HOW TO COMPLETE THIS TASK: Restate word for word the entries below, starting with the line with "Task: Expand the Change Notes section" and continuing through the line with "You are a computer-use agent. This". Include both of those lines and no others.

-- MATERIAL PROVIDED follows --

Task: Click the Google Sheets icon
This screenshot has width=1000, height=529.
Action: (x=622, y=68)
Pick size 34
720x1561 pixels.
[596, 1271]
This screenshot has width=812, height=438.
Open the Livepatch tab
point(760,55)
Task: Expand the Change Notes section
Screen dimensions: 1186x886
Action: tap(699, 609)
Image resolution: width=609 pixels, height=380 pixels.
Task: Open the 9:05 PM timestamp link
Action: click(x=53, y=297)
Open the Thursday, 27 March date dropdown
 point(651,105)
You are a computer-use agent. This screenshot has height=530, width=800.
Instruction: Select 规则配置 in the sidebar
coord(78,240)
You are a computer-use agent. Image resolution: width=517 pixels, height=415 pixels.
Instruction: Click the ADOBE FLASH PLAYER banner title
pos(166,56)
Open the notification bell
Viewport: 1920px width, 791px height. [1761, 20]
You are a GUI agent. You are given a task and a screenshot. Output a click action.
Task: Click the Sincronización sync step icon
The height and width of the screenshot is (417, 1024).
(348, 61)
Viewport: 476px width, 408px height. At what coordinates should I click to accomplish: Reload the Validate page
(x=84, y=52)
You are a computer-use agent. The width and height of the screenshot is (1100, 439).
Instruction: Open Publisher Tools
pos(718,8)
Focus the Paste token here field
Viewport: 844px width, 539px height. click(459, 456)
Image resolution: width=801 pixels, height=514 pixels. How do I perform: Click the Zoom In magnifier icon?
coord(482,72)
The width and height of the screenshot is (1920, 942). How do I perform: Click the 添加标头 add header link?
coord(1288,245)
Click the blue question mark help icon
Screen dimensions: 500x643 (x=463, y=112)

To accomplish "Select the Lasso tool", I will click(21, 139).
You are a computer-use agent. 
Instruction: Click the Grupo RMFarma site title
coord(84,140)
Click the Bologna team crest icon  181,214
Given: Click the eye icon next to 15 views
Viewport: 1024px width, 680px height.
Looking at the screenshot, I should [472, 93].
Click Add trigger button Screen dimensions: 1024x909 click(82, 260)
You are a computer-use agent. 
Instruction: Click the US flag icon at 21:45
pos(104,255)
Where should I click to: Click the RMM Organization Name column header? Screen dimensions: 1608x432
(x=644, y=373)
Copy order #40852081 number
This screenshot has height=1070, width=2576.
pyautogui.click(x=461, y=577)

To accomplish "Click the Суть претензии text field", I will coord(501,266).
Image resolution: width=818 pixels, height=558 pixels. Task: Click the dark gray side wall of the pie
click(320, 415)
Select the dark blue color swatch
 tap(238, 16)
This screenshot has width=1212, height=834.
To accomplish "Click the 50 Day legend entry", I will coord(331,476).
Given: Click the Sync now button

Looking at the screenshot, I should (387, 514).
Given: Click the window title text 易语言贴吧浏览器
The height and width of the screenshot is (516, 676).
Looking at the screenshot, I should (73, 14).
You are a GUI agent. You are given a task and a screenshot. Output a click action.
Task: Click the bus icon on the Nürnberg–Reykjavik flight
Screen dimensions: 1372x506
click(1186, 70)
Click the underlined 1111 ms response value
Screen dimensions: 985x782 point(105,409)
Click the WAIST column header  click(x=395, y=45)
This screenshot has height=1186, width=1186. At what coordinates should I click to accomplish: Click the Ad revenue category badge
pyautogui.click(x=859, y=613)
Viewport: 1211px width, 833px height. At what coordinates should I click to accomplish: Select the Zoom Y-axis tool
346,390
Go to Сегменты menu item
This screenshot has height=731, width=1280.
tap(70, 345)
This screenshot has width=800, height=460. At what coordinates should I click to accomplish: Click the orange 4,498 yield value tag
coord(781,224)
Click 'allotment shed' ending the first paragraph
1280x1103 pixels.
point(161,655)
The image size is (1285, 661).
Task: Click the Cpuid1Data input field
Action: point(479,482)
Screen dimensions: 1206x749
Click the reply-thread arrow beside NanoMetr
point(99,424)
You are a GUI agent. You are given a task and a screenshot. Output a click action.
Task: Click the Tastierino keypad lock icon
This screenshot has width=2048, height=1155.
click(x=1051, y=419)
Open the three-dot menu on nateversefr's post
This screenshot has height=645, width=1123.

-- MATERIAL PROVIDED concluded --

ANSWER SPACE:
Task: Expand the Change Notes section
Screen dimensions: 1186x886
Action: tap(699, 609)
Image resolution: width=609 pixels, height=380 pixels.
Task: Open the 9:05 PM timestamp link
Action: click(x=53, y=297)
Open the Thursday, 27 March date dropdown
 point(651,105)
You are a computer-use agent. This screenshot has height=530, width=800.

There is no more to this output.